= Beginning of Section =

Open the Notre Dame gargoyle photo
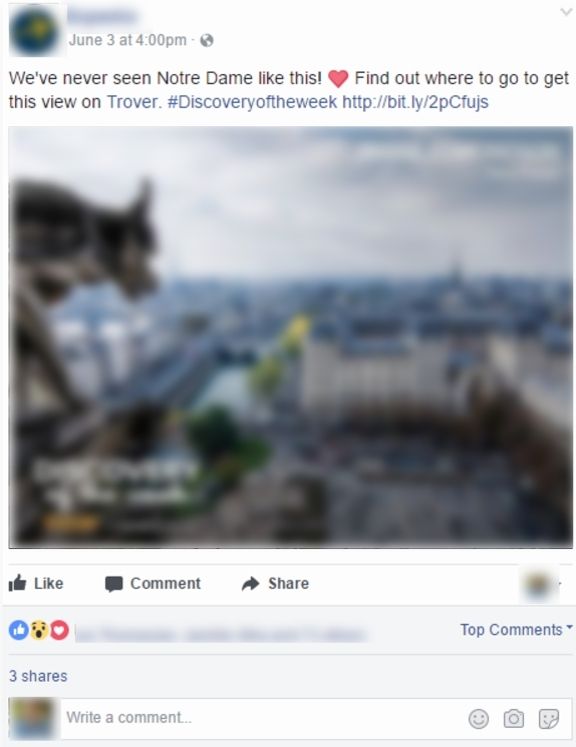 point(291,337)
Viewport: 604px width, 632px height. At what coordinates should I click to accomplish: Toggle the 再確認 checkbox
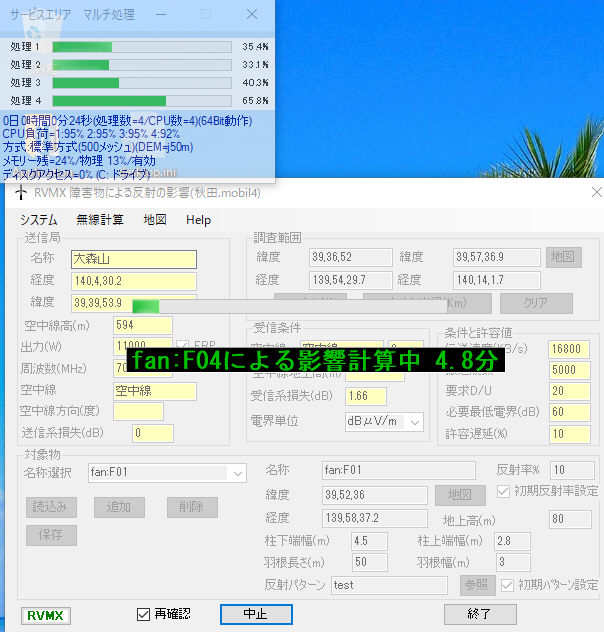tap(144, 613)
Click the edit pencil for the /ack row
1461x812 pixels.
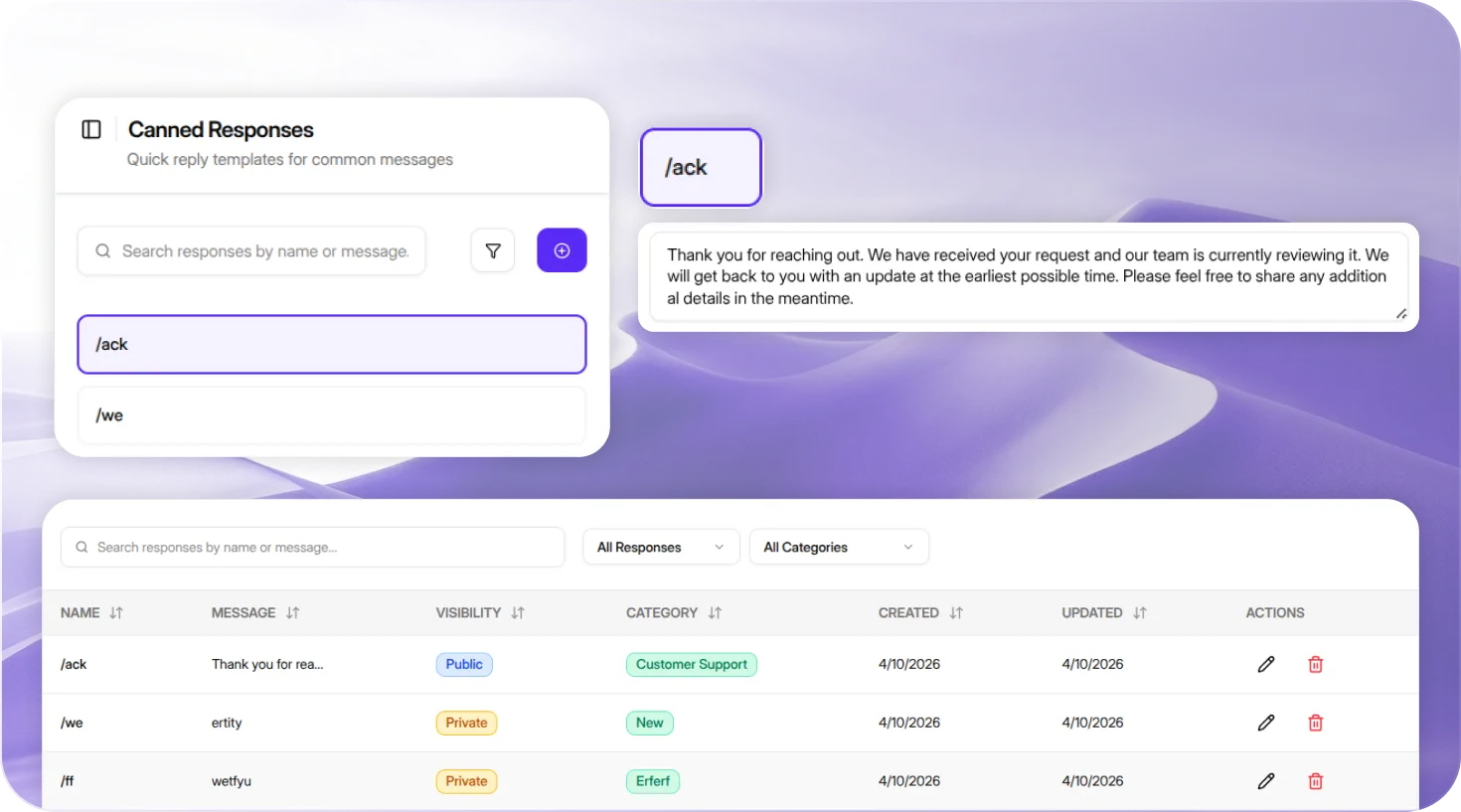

= End of Section =

Only an exact copy of the records counts as an answer. Leave out the images.

■ **Response area**
Open the Notre Dame gargoyle photo
 point(291,337)
Viewport: 604px width, 632px height. At what coordinates should I click to accomplish: Toggle the 再確認 checkbox
tap(144, 613)
Click the edit pencil for the /ack row
1461x812 pixels.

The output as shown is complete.